**EXCERPT**
——

AAP (Kinderhook, NY)
The oversight of David Gunn's role in reversing the decline and restoration of the system in the 1990's in this article is unfortunate. The system could use its limited resources in reducing the amount of money spent on art in the stations and put it into the guts of its operation. The average rider does not spend time contemplating the tile work as if they were at MOMA or the MET, but they do care if they get to their destination on time.
Hxxhxx (NYC)
As a reality check: decades ago, the large car manufacturers were trying to stimulate demand for their product. So, they bought municipal trolley systems and closed them, leaving commuters no option but to buy a car to get to work. Perhaps a ban on individually owned vehicles in NYC should be considered. This would make real estate devoted to parking lots available for people, preferably with an income cap (to counteract the foreigners parking their money in NYC condos, leaving empty housing, and middle income people unable to afford to live in NYC). Cars will be self-driving soon. This could work.
Bullmoose (France)
The New York City subway system has been neglected for over 50 years, hopelessly clutching to mechanisms from the 1920's & 30's. The subway system will fail within the next 20 years. There is not enough appetite in America for efficient public transportation and Americans are as distrustful of their government as they are regressive in their insular social ideology.
Reggie (WA)
Another good thing is that NYC, or at least Manhattan, like Miami Beach, is losing the battle against rising waters. Climate Change and Global Warming are going to make the entire East Coast situation moot just as they have already done on the West Coast. Manhattan and other boroughs have a larger issue to think about, worry about and take action on other than the present or questionable future of the subway system. All of the subway infrastructure will gradually and ultimately be flooded. The land mass of Manhattan and the other boroughs will shrink. In response the mass of population will withdraw from the East Coast and all of America's coasts and resettle in the interior of the nation. When water enters the equation, either too much of it or lack of it, evolutionary changes take place in the earth's population.
D.W. (Hudson Valley, NY )
Why is the Times consistently silent about the concept of building ELEVATED lines instead of subways? Engineering advances since the Era of the 3rd, 8th, and 9th Avenue Els can produce quiet lines that are cheaper to construct, and could prove popular with sight-seeing tourists.
gopher72 (Granby, CT)
I'm not an a mass transit expert, urban planner, or real estate developer. I couldn't solve the inequality problem in a million years. I live in a small town. We don't have a subway. But I am have ridden in the NY subway and those in other major cities. I've also ridden over rickety old bridges, roads with pot holes, and other examples of our so-called crumbling infrastructure. I've also ridden over some of the best highways and bridges in our country - toll roads and bridges. Why no mention of this as part of a solution? The article says NY riders don't want to pay for upgrades. What a surprise! But it is THEIR subway. And while I would chip in a few of my own tax dollars to help the cause, the toll concept seems to have proven to be effective and fair.
Christian Haesemeyer (Melbourne)

——

**WHAT IS REQUIRED**
List every place that appears in parentheses after a commenter's name in the subway comments above.

**PROVIDED MATERIAL**
——

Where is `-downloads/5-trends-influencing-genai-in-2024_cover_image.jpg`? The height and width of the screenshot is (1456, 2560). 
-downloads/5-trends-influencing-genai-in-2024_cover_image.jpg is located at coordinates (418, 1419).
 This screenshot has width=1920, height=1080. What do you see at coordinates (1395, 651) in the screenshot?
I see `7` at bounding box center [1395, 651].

——

**ANSWER TO THIS PROBLEM**
Kinderhook, NY; NYC; France; WA; Hudson Valley, NY; Granby, CT; Melbourne